● Article
/---

The Big Picture
A few days ago, my soccer team had a little pre-Christmas get-together, and one of my soccer buddies was telling me how much he enjoyed Christmas. He’d started a new job this year, and he’d been kind of head-down, working hard, doing what he had to do. But he was looking forward to Christmas, he told me, because he would have a few days off work, and that would give him the opportunity to think a bit, to put his life in perspective, to look at the big picture.
Earlier this year I walked the Camino de Santiago, an 800 kilometer pilgrimage across northern Spain. One of the people I walked with was a young man from Kelowna. He’d graduated from a business program at university, and he’d landed his dream job, a good job at an exciting tech start-up in Silicon Valley. But one year in, he’d become dissatisfied, disillusioned. He quit his job and decided to come and walk the Camino. He said he wanted to talk about the big questions of life, about meaning and purpose, about what it means to live a good life. He wanted to connect with something bigger than himself.
Every so often we need to ask those big questions. Sometimes it’s good for us to step back from the day to day details of our lives and take a look at the big picture.
In our gospel reading this evening, John gives us the big picture. The really big picture, so big that he has to abandon prose for poetry, or perhaps what we just heard was a song for which we no longer have the tune. It’s a different take on Christmas than the story we heard earlier this evening, the version from Luke’s gospel which speaks of the birth of a child. Luke’s story is set in a specific time and place, with Mary and Joseph and the baby wrapped in bands of cloth and laid in a manger because there was no room for them in the inn. John gives us none of that, none of those details. His story of the Word who became flesh begins in the beginning. His setting is beyond time itself, his stage, the entire universe, if not more. He wants to connect the birth of this child to something bigger.
And I suppose that the universe is as big as it gets, certainly bigger than anything else we can imagine. Modern science and the telescope have opened up a vision of the universe for us that is immense, billions of stars in each galaxy, billions of galaxies across the universe, at distances of billions of light-years away. Science tells us not only that the universe is immense, but that despite all those stars, it is overwhelmingly dark. And it is indifferent, if not hostile, to human life. Humanity, as important as it might seem from our perspective, is according to science, nothing but a random quirk of organic chemistry that will one day break down and be no more. Given what we know about the universe, is it still possible to connect our lives, to connect the birth of a child, with something bigger?

\---

● Exercise tasks
1. Answer these questions using the sermon above.
(a) How long is the Camino de Santiago, and where does it run?
(b) Where was the job that the young man from Kelowna had landed after university?
(c) Which gospel's version of Christmas, heard earlier that evening, speaks of the birth of a child?
2. Render this sentence from the sermon in French: "Every so often we need to ask those big questions."
3. Pick up the sermon after its final sentence and carry it on for a paragraph or two.

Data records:
/---

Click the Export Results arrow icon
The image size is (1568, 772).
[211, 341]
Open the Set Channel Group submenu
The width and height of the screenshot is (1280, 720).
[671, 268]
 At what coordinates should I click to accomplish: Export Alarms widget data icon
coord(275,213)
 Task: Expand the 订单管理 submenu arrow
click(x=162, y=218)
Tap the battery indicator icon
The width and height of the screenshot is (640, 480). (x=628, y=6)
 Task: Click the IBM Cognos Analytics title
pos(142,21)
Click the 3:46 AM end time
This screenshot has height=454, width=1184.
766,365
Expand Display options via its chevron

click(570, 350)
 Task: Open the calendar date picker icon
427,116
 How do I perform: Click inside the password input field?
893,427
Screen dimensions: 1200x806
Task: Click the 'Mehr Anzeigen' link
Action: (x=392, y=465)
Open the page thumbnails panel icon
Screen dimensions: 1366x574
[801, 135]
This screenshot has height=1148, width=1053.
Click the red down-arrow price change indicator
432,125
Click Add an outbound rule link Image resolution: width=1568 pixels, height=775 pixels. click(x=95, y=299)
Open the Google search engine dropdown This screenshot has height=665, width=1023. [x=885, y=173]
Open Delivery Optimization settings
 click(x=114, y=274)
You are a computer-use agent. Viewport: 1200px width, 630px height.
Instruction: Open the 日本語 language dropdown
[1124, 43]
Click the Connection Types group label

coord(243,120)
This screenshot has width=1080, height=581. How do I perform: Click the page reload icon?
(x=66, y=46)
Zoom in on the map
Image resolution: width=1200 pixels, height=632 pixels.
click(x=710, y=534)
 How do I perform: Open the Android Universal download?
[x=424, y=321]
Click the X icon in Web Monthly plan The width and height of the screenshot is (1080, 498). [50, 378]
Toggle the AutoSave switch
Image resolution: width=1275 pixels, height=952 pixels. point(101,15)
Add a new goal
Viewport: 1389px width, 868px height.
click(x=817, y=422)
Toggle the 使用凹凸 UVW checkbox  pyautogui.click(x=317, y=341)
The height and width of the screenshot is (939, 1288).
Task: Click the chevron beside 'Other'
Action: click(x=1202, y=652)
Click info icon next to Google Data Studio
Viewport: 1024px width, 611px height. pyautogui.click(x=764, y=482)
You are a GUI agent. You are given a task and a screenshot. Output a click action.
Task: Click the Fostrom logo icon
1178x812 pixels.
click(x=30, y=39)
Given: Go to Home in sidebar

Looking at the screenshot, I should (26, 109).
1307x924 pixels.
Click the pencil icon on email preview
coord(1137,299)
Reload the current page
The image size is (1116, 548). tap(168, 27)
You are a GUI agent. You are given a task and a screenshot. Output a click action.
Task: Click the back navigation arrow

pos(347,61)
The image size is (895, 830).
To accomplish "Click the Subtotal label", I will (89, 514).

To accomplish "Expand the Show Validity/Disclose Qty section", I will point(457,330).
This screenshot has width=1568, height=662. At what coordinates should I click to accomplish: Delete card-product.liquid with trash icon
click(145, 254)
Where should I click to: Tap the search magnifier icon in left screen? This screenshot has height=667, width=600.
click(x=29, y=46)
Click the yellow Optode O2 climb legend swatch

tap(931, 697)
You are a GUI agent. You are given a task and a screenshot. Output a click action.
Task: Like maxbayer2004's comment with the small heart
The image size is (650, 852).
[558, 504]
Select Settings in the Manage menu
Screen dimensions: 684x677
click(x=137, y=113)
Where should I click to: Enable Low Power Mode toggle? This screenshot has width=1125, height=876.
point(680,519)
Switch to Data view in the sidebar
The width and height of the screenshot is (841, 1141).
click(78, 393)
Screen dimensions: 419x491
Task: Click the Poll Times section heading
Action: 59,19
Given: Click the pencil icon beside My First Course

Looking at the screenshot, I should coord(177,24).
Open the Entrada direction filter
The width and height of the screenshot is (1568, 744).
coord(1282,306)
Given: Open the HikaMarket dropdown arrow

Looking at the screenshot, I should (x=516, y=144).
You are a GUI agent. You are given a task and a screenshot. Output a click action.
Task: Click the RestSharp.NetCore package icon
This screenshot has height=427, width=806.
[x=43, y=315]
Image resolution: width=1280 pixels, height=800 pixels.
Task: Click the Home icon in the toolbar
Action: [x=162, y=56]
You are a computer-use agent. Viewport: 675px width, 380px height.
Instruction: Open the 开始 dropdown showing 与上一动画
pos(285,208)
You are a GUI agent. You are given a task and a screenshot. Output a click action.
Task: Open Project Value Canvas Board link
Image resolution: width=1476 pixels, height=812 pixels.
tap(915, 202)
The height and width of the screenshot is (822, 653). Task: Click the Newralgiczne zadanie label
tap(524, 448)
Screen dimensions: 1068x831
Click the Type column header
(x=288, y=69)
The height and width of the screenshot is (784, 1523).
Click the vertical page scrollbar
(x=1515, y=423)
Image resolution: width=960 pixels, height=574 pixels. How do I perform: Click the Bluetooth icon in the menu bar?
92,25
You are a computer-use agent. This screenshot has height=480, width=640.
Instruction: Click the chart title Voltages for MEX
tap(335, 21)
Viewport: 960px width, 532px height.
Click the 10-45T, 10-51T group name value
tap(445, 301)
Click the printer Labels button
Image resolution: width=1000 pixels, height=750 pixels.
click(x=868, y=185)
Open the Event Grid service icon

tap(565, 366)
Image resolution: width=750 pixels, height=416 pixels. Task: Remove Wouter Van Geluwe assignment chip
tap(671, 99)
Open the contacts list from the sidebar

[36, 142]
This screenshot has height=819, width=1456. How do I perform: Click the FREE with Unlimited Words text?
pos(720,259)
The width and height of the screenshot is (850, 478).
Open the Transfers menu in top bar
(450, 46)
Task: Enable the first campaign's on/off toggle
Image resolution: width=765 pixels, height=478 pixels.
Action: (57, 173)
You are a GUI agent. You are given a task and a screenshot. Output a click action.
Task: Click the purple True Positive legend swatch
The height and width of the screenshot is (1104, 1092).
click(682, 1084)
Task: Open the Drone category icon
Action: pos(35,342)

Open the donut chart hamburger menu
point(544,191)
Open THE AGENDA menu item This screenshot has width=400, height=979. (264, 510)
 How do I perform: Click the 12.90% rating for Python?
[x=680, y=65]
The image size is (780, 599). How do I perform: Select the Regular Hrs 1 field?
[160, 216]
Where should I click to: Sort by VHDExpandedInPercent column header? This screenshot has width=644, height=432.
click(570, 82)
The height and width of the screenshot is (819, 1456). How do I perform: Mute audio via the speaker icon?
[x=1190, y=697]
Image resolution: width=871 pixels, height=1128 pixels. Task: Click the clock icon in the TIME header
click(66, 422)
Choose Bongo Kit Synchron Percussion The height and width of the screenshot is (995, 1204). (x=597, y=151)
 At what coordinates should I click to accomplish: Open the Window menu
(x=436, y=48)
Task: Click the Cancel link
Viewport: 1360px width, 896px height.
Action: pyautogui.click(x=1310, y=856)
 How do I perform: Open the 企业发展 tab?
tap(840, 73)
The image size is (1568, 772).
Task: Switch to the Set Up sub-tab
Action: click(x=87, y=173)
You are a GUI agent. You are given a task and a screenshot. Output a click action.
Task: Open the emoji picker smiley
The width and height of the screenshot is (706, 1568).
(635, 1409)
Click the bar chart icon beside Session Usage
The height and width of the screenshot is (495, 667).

\---

● Answers to the exercises
1.
(a) It is 800 kilometers long and runs across northern Spain.
(b) It was at a tech start-up in Silicon Valley.
(c) The version from Luke's gospel.

2. De temps en temps, nous devons nous poser ces grandes questions.

3.
John insists that it is. In the beginning was not indifference. In the beginning was not randomness. In the beginning was the Word, and the Word was with God, and the Word was God. All things came into being through him, and without him not one thing came into being. John insists that the big picture makes sense, that it matters, that it is good, that it gives purpose to our lives, that we are connected, that we belong, that our lives have meaning. In fact this universe that we live in is bursting with meaning, bursting with God, bursting with light and life. It may be dark, but there is a light that shines in the darkness.
It’s a light that we can’t always see. Sometimes we have to wait to see the light. But it’s coming.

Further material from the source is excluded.